[Stored records]
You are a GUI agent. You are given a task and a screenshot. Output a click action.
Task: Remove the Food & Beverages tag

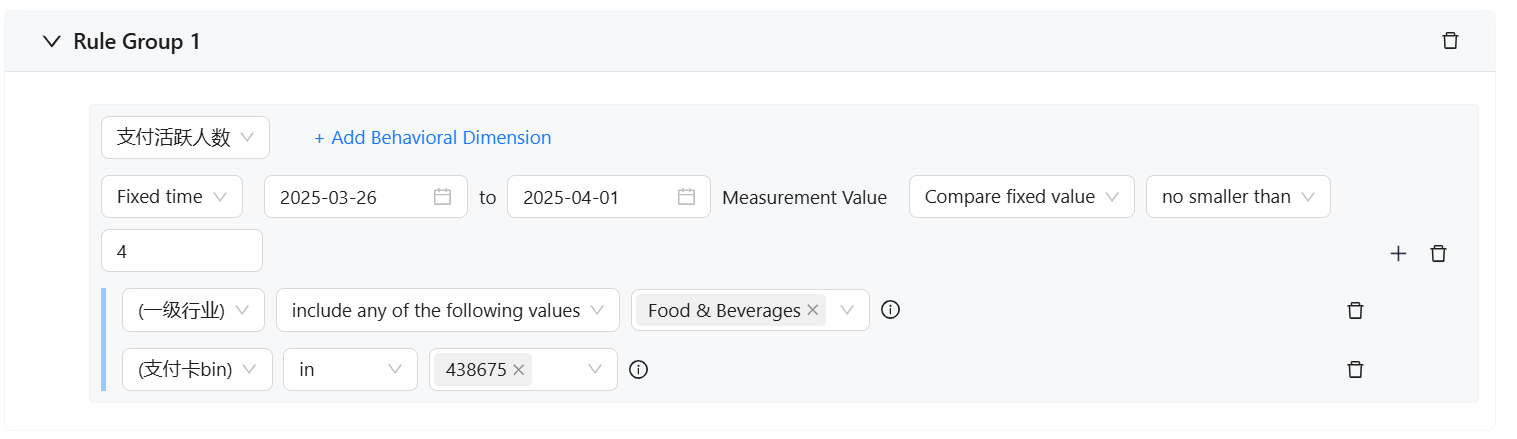813,310
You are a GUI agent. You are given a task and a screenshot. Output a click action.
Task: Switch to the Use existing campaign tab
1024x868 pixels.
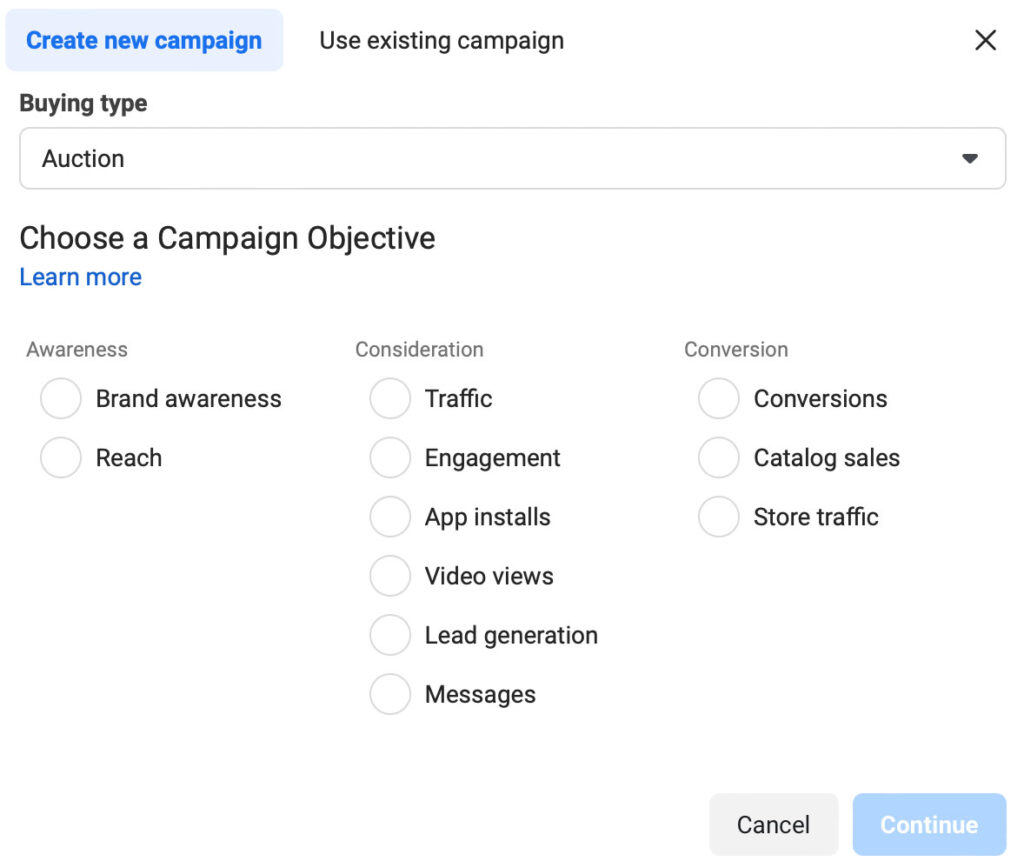coord(441,40)
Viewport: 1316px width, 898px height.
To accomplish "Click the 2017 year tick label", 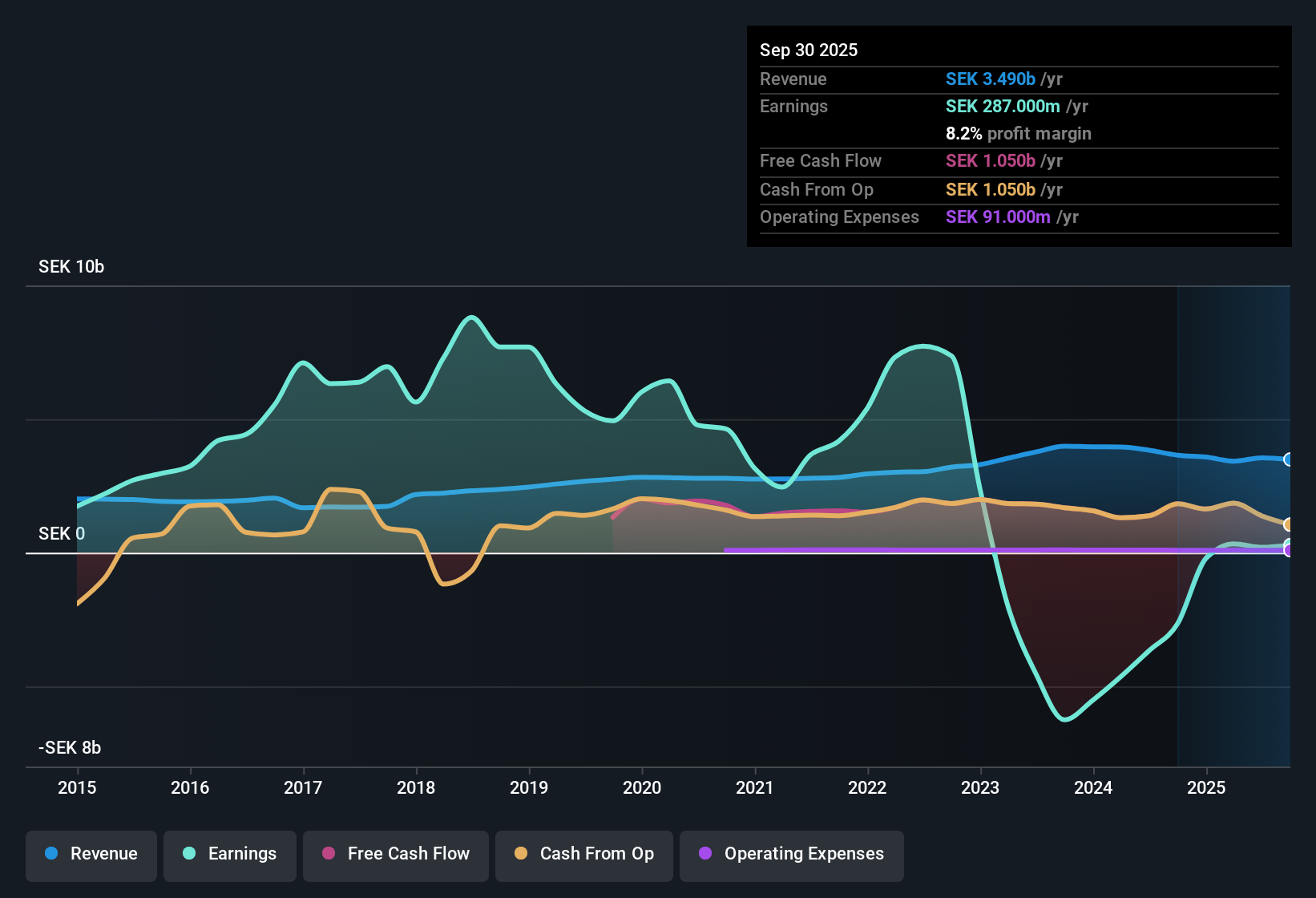I will click(303, 788).
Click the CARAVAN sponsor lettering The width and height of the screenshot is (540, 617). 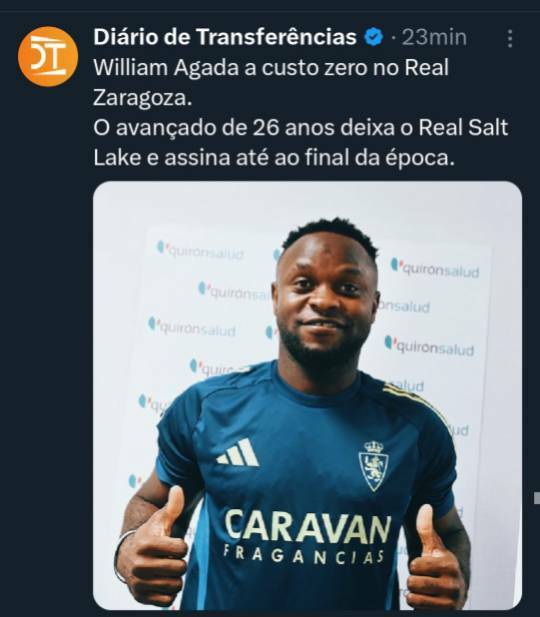coord(308,528)
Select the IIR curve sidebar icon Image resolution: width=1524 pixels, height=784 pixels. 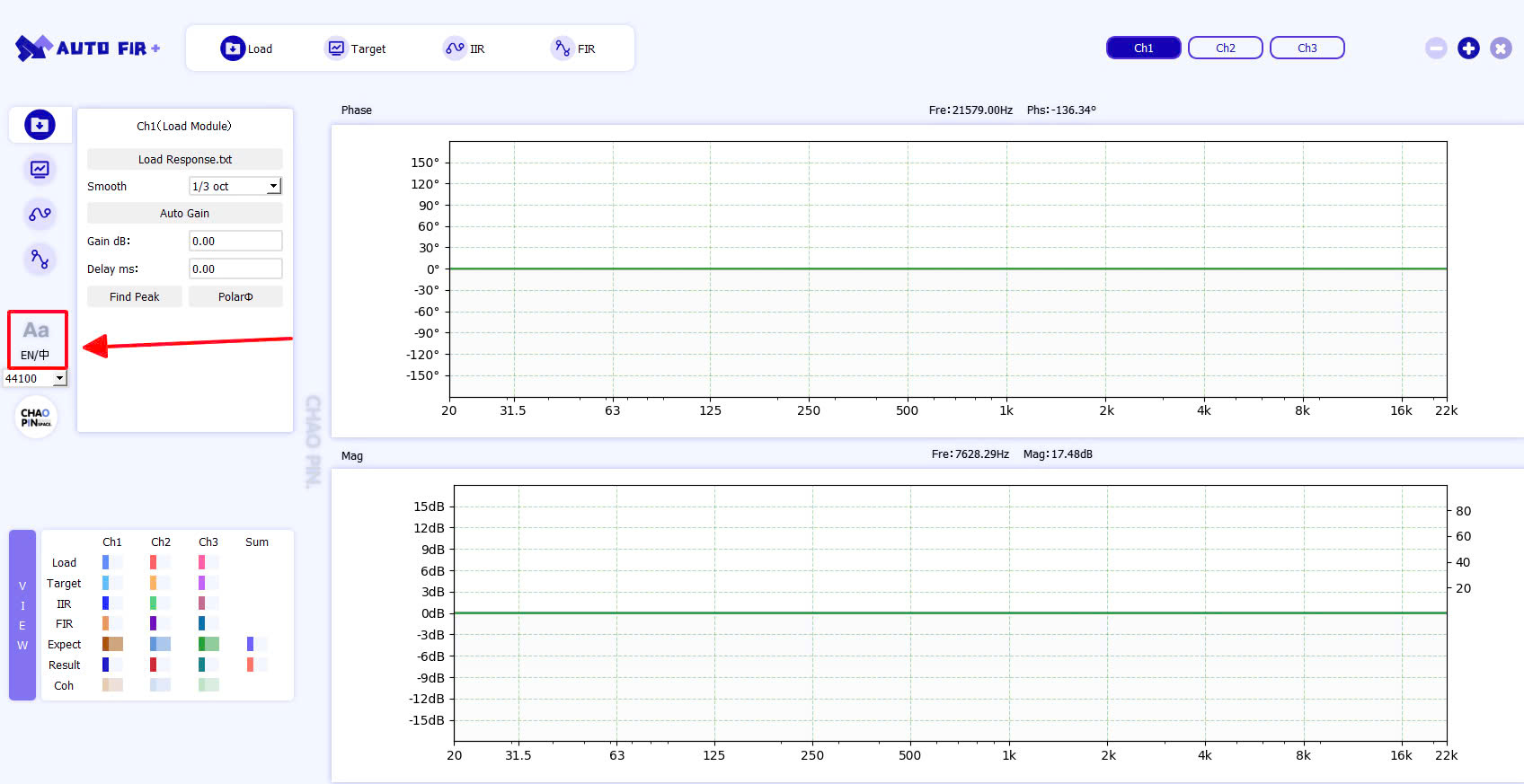[40, 214]
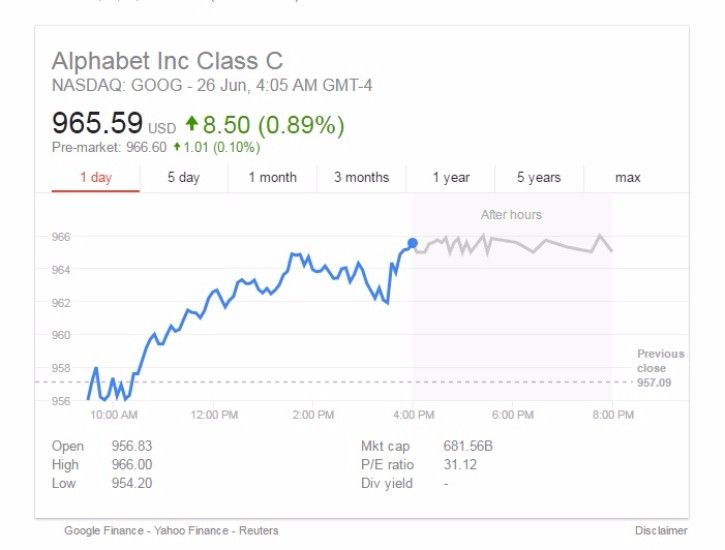Click the 965.59 stock price
Image resolution: width=725 pixels, height=550 pixels.
(x=97, y=125)
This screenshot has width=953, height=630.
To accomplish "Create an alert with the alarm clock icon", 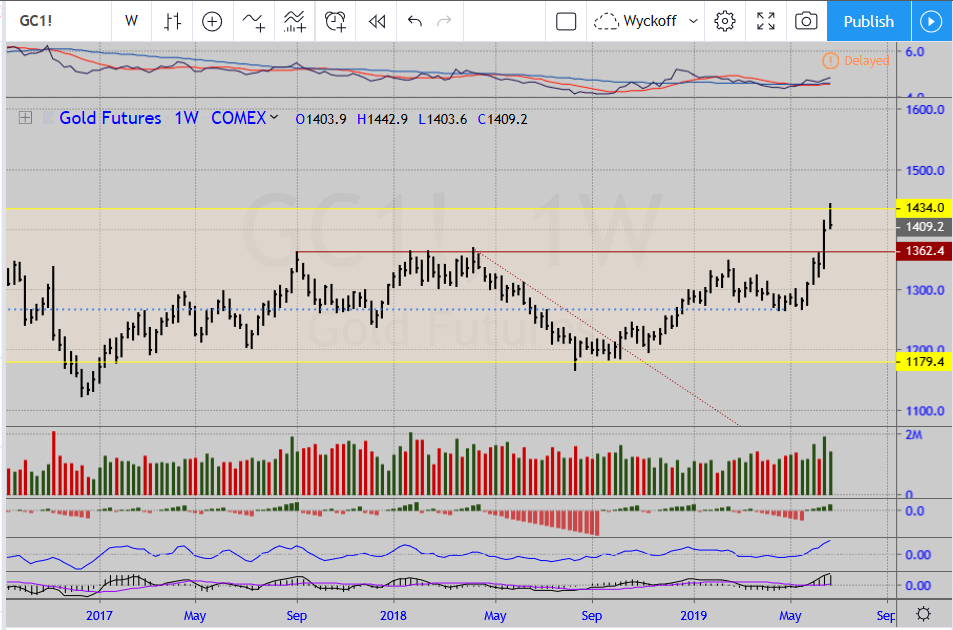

_Assigned task_
Quote, word for word and nothing more, every line from the line with "This screenshot has width=953, height=630." to the end of the entries, including both ends; skip any pictures.

_Answer for this exercise_
This screenshot has width=953, height=630.
To accomplish "Create an alert with the alarm clock icon", 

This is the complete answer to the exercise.